HOW TO COMPLETE THIS TASK:
Would you repeat the entries below word for word and omit the pictures?

DATA SUPPLIED:
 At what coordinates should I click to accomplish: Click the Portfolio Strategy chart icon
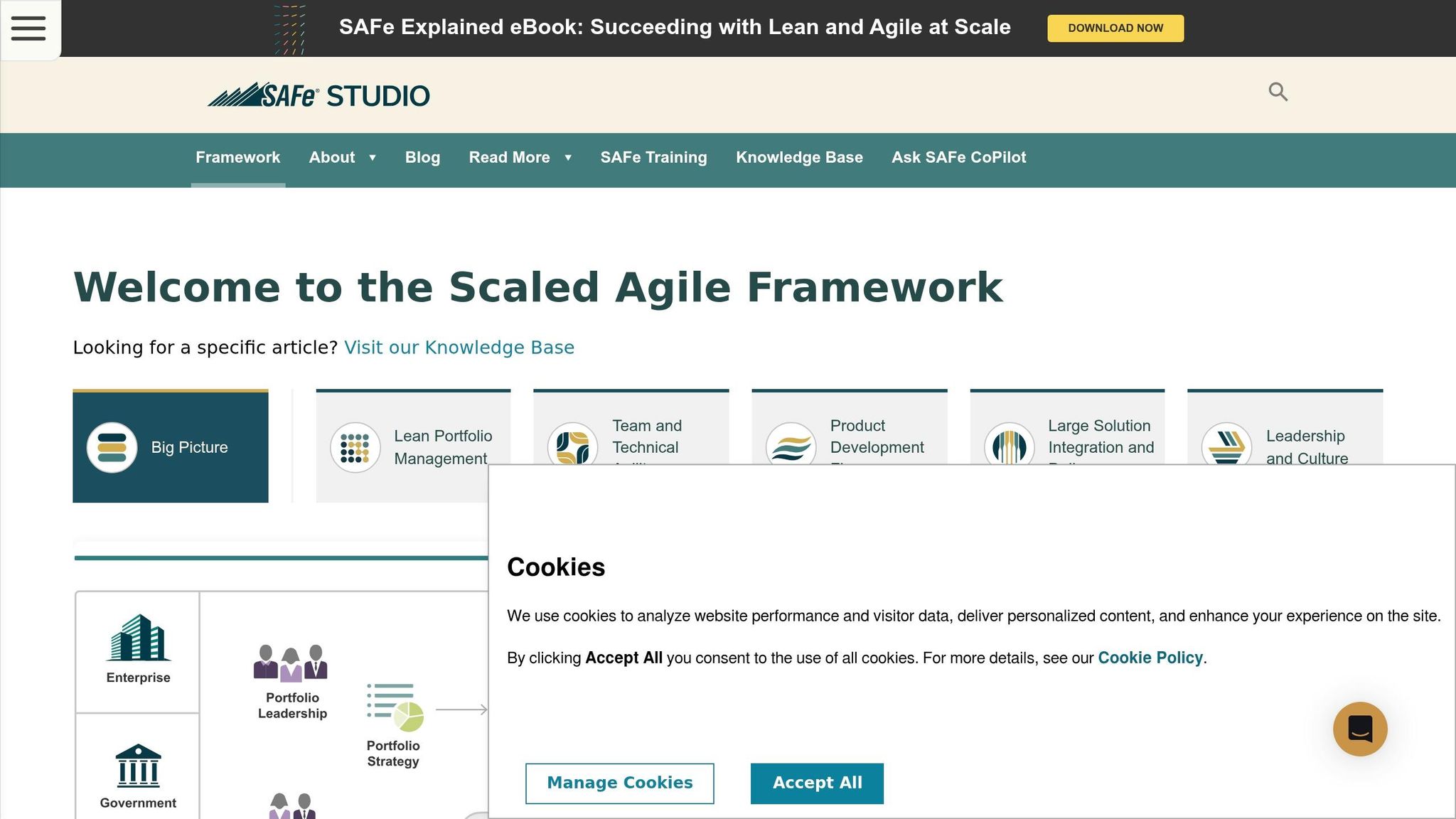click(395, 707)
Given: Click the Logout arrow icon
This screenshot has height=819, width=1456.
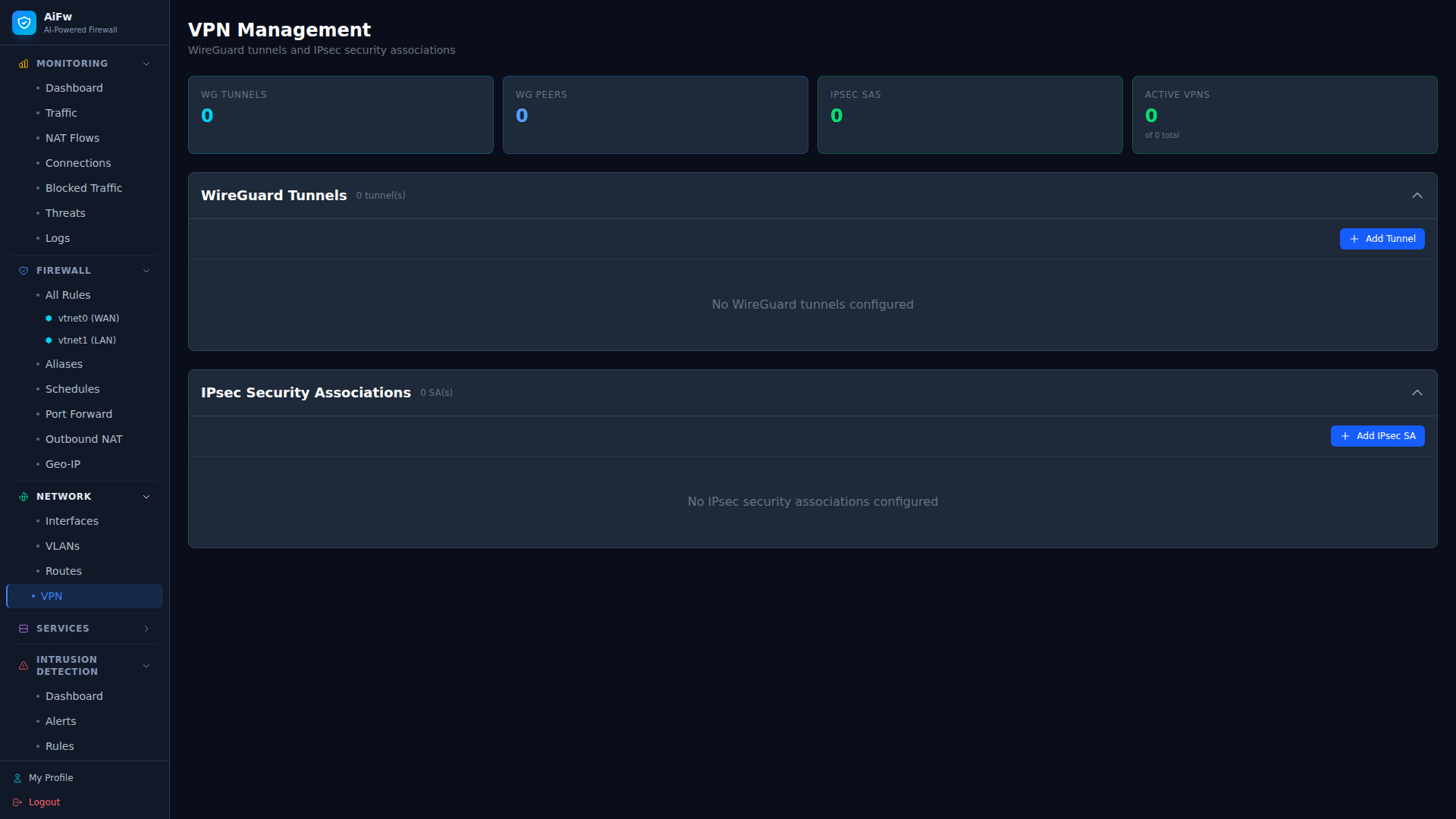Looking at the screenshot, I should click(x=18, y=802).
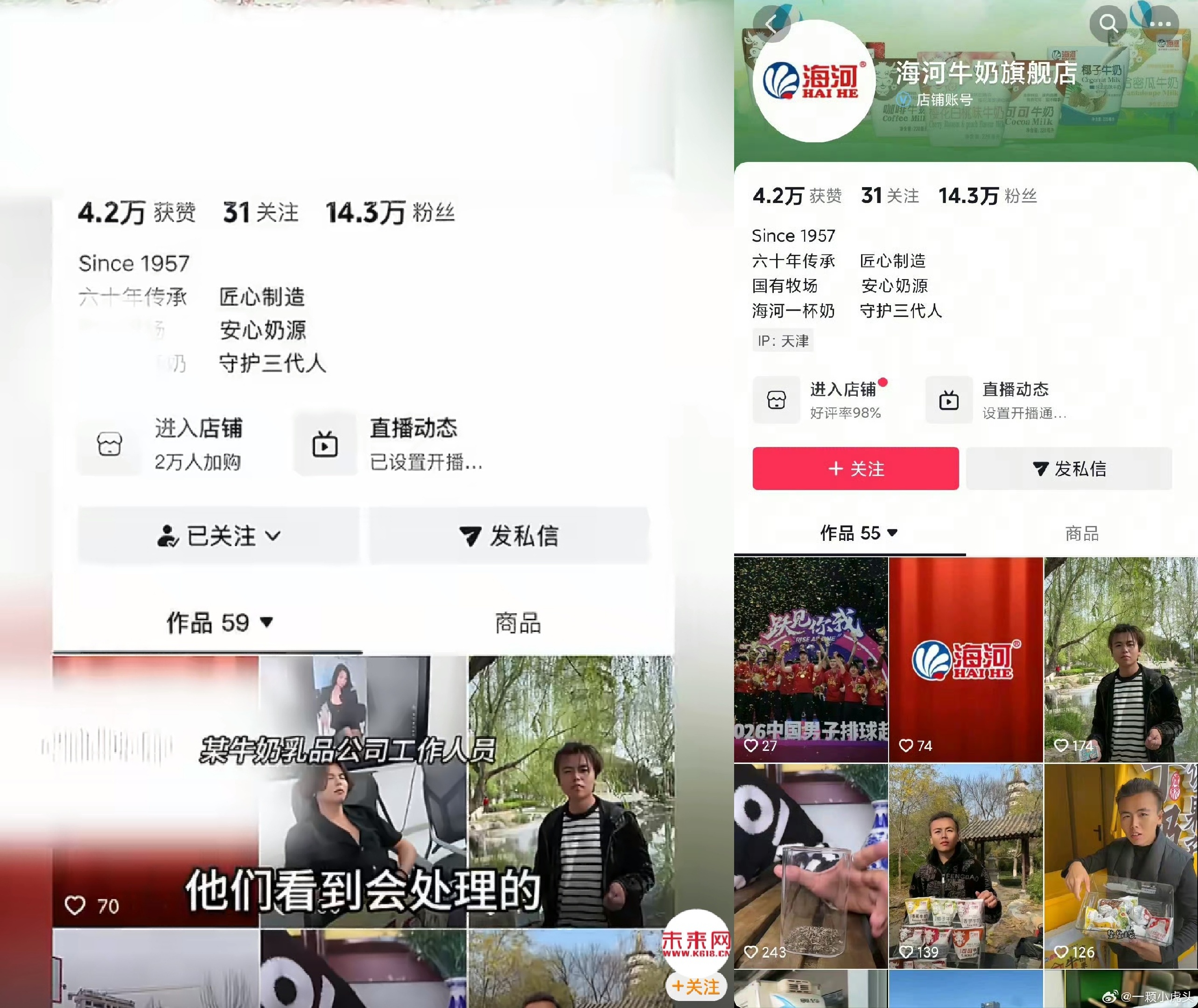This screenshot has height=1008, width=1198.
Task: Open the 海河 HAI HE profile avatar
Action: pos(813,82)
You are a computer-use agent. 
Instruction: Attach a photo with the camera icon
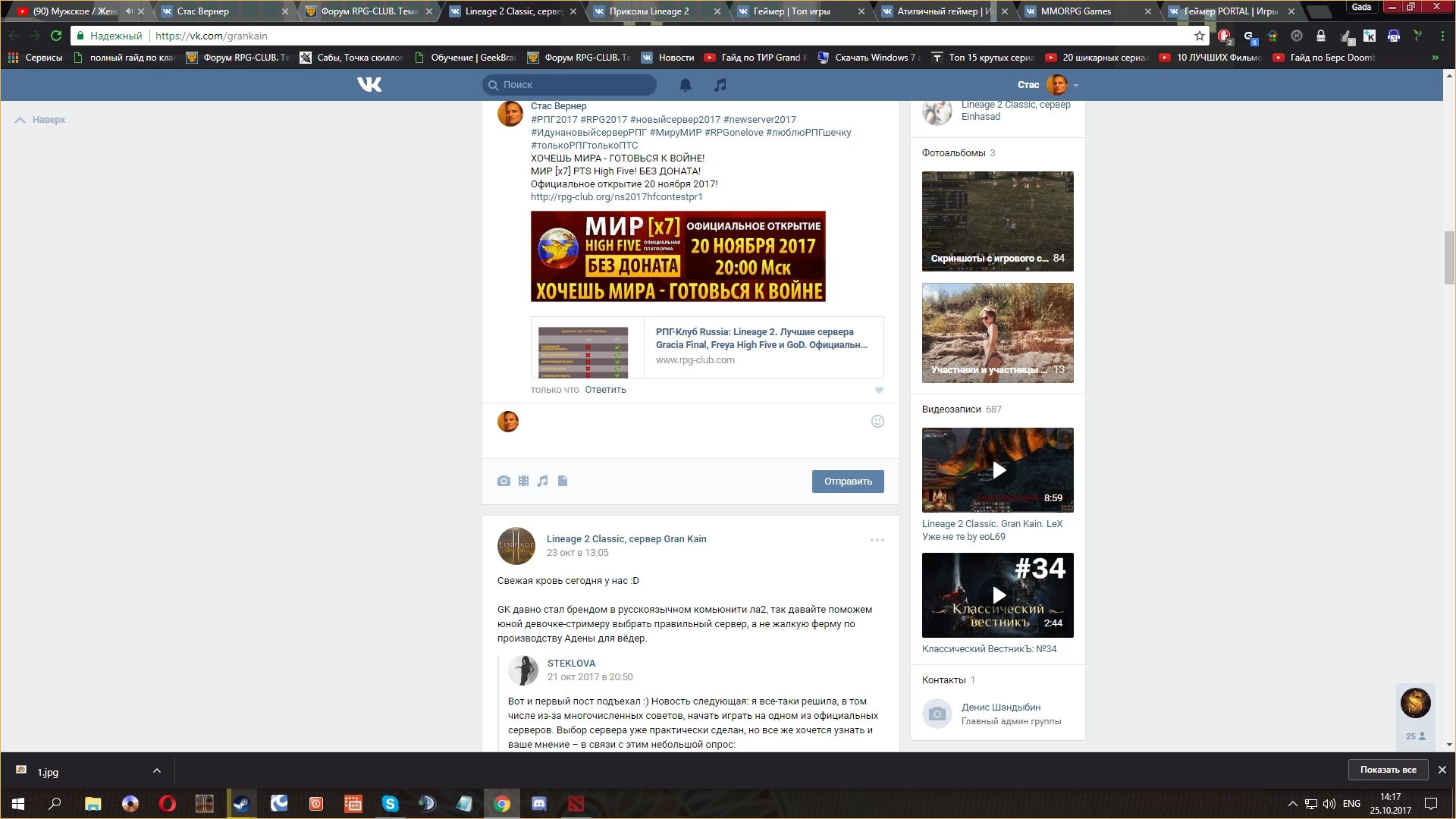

SOLUTION FOR THIS EXERCISE:
 At what coordinates should I click to accomplish: Click the Portfolio Strategy chart icon
click(395, 707)
Given: Click the Logout arrow icon
This screenshot has height=819, width=1456.
Looking at the screenshot, I should click(x=18, y=802).
This screenshot has height=1008, width=1198.
Task: Open the 海河 HAI HE profile avatar
Action: pos(813,82)
You are a computer-use agent. 
Instruction: Attach a photo with the camera icon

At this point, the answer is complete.